Crownpeak is best suited for large-scale publishers with diverse privacy compliance needs. It provides a universal consent platform for managing all privacy policies. The main focus of Crownpeak is on user experience; therefore, publishers prioritizing UI/UX can get more out of it.
- Real-time website scan for all first-party and third-party scripts on your site.
- Database of over 6000 companies to show detailed profiles of the data collectors to the users.
- Customizable consent banners to match the look and feel of your website.
- API and App support.
- Crownpeak provides no-code implementation and prebuilt notices for privacy laws like CCPA and GDPR. It makes the implementation process faster and easier.
- It tests and optimizes consent notices to understand what can help increase consent opt-ins.
- API support helps track consent on multiple platforms like web, mobile, email, forms, IoT devices, chatbots, and more.
- Users can choose to provide consent at individual vendor and category levels; it helps provide a granular level of control.
Sourcepoint is another CMP focussed on user experience. It helps you comply with GDPR and CCPA and supports IAB’s Transparency and Consent Framework (TCF) versions 1 and 2. It also enables you to maintain a centralized database of consent records with the help of API.
- Tools to optimize consent management and ad monetization.
- Scans your website to add vendors automatically to your vendor list.
- Identity-based consent to track users across devices so that you are following users’ privacy preferences without asking for them again and again.
- Customizable UI components with the help of CSS and HTML.
- Sourcepoint supports both IAB and non-IAB vendors.
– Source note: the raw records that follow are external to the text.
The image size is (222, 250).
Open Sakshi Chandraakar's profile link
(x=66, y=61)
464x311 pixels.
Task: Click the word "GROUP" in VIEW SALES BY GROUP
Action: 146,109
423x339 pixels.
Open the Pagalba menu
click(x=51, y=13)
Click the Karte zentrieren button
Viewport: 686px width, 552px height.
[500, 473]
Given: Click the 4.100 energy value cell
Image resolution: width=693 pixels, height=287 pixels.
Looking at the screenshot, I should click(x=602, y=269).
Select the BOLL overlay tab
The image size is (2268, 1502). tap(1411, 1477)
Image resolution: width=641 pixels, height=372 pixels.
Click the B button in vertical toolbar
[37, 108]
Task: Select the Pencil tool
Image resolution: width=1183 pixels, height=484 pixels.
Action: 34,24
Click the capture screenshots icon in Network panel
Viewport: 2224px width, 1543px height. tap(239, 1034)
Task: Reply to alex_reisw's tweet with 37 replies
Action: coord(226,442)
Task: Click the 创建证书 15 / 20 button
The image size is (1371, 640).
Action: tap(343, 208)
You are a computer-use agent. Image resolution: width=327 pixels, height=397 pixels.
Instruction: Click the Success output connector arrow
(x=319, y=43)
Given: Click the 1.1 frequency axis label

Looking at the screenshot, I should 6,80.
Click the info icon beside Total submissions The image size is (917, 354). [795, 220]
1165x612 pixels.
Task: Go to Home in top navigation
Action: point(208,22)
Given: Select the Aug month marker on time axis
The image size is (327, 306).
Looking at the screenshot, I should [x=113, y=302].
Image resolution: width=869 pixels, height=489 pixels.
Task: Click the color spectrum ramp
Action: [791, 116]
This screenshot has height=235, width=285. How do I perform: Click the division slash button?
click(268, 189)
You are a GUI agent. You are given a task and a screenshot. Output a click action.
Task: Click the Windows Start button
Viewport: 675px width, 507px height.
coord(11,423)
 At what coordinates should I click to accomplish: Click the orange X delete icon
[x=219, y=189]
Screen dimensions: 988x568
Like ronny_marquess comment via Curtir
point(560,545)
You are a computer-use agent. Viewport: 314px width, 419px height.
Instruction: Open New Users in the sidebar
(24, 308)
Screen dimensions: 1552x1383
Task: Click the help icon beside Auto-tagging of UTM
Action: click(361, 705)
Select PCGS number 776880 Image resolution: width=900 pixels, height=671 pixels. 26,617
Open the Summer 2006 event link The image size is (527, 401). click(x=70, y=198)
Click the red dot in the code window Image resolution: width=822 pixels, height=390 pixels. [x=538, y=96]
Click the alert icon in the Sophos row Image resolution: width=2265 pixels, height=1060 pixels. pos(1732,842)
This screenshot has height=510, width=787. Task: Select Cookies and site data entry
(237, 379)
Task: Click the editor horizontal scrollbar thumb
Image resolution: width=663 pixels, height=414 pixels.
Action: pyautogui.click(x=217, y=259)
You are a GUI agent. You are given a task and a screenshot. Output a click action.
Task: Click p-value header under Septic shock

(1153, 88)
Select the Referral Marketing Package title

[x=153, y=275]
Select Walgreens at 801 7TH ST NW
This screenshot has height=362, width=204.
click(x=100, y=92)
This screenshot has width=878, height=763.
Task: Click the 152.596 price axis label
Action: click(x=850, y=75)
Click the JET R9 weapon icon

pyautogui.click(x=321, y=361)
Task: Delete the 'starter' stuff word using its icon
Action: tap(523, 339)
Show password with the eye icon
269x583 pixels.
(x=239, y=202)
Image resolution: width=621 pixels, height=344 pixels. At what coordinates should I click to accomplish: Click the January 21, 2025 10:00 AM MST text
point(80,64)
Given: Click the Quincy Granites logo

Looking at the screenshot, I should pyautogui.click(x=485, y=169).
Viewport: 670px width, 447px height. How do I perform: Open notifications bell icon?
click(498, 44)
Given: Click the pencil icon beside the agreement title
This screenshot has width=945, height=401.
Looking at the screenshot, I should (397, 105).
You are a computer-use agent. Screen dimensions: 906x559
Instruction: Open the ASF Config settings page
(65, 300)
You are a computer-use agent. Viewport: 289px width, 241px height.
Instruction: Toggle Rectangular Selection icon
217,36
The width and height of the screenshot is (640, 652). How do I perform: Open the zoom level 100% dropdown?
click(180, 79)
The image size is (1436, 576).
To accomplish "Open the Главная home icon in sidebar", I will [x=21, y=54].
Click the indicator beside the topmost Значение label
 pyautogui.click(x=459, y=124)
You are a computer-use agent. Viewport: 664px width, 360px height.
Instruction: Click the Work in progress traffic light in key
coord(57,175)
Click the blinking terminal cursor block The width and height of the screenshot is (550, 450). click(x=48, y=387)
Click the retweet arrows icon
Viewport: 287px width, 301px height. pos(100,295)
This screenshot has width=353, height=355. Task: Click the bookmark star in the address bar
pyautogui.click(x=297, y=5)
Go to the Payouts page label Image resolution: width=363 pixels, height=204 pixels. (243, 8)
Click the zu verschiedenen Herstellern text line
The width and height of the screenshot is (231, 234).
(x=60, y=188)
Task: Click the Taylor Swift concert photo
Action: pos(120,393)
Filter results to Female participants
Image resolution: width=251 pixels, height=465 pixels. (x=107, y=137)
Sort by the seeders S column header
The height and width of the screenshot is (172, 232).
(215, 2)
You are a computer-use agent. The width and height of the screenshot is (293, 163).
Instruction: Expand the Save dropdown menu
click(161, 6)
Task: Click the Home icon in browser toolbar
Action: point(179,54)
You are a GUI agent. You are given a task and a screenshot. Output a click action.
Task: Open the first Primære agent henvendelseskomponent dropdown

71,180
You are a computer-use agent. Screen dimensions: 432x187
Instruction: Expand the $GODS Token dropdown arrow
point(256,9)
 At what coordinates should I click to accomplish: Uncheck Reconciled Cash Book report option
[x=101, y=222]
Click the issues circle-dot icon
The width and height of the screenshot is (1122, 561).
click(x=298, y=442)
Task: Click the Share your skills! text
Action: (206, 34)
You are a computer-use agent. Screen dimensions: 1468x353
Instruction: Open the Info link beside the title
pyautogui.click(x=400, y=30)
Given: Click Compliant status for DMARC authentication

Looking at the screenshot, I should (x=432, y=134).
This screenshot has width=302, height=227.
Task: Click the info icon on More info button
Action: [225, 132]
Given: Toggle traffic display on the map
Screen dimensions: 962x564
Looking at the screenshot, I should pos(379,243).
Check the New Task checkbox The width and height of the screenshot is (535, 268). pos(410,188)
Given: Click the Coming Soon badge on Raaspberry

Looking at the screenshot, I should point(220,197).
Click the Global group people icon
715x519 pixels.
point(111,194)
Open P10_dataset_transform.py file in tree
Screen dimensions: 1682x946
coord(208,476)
So, you can manage them all with a single CMP.
- It provides user-friendly dashboards that help customize consent and monetization strategies for better results.
- Cross-environment compatibility saves time and effort by enabling you to manage consent signals across the desktop and mobile web, including AMP pages, OTT, Android, and iOS apps.
- Sourcepoint maintains vendor-wise records of consent for each user individually to provide enhanced controls to the user.
Every Consent Management Platform will have some common and exclusive features for publishers. Privacy policies like CCPA and GDPR require you to ask for the user’s consent and make you responsible for maintaining and securing the collected data (once the consent is given).
You are supposed to have an accurate audit trail explaining who consented, how the consent was taken, and what was told to the user while the consent was being taken. You should also be able to delete the data or provide it upon the user’s request.
The above-mentioned CMPs are capable of all the arrangements necessary for compliance. But the companies can also offer all the services separately in a modular fashion. You can choose to take all the services from the same company or separate services based on your requirements and integrate them. Assessing your needs before choosing the CMP for your website will always be better.